Document excerpt:
But for a company that was born on the football field, introduced itself with commercials depicting a muscular sort of grit, and is still run as a kind of supersized team, the pivot Plank describes will be a challenge.

As the Baltimore based brand seeks to gain on rivals Nike and Adidas in the global market, analysts say, Under Armour must move beyond its masculine image and like other performance apparel companies run largely by male executives ensure it isn’t perpetuating the kind of jock culture that excludes the half of the population that purchases most apparel.

“The sports industry is and always has been a male dominated industry,’ said Matt Powell, an industry analyst for The NPD Group. “Consequently, the sports industry has struggled in growing the women’s business” and is leaving “a significant amount of business on the table.”

Under Armour says 48 percent of its global workforce of more than 14,000 are women, and females account for about 25 percent of its vice presidents. The numbers of women thin out markedly near the top. Kerry Chandler, the chief human resources officer, is the lone female listed among the 11 executive officers on the company’s investor relations web page. Two of the company’s 10 directors are women.

“The industry is male dominated,” said Adrienne Lofton, Under Armour’s senior vice president for global brand management. “And that is a hangover from many, many years of sort of the old standard of what it looks like to live and work in sports.

“What we’re focused on is the company and what we can do to continue to drive numbers in a place that feels more balanced and reflects the consumers that we serve.”

It’s not just the sports industry in which men hold most of the highest positions. Women remain scarce in the executive ranks and on the boards of most companies. There are fewer than 30 female CEOs in the Fortune 500.

Analysts say more representation of women in leadership helps companies sell more products to women, who are responsible for the majority of spending on apparel for themselves, and for the boys and men in their lives. “The more diverse, the better, especially when serving a diverse population.”

While Under Armour began in football, it has expanded far beyond the gridiron, making products for all major sports, and activities as diverse as running, hunting, working out and going to the mall. The company has invested hundreds of millions of dollars buying fitness and health tracking apps.

Under Armour’s recent campaigns for women include a pitch featuring stylized videos set to poetry showcasing the toughness and athleticism of ballerina Misty Copeland and other female athletes.

“We have an incredibly talented team that is focused on her, what she needs and how we can outfit her 24/7,” said Chandler, the human resources executive.

Under Armour has long sought inroads in the women’s space. national soccer team in 2005, and signed champion skier Lindsey Vonn to an endorsement deal the following year.

Work to do:
Continue the article on Under Armour's efforts to reach women from the point where it stops.

Material:
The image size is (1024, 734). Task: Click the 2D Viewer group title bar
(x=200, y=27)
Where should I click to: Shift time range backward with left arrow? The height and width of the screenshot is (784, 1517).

Expected answer:
Under Armour reached $1 billion in women’s sales in 2016 out of $4.8 billion total revenues. But while the company called the $1 billion figure a “milestone,” the share has stayed mostly in the 20 to 30 percent range for years, even as the company has grown.

“We see an incredible amount of runway for this business,” Plank said during an April earnings call. “But there is work to be done.”

Altering consumers’ initial impressions of a brand can be a challenge. After Under Armour burst onto the market 21 years ago, the company’s early ads featured sculpted, grunting men lifting weights in barren gyms, and a coach bellowing at players in a low growl.

The design of Under Armour’s stores, and even its name, “are very masculine,” said Neil Saunders, an analyst with the research firm GlobalData Retail.

“It’s certainly made some inroads with women and to diversify,” he said. But “it’s still viewed by most people as a very masculine brand. They have integrated some very successful women [as endorsers], but it’s still a very male dominated lineup.”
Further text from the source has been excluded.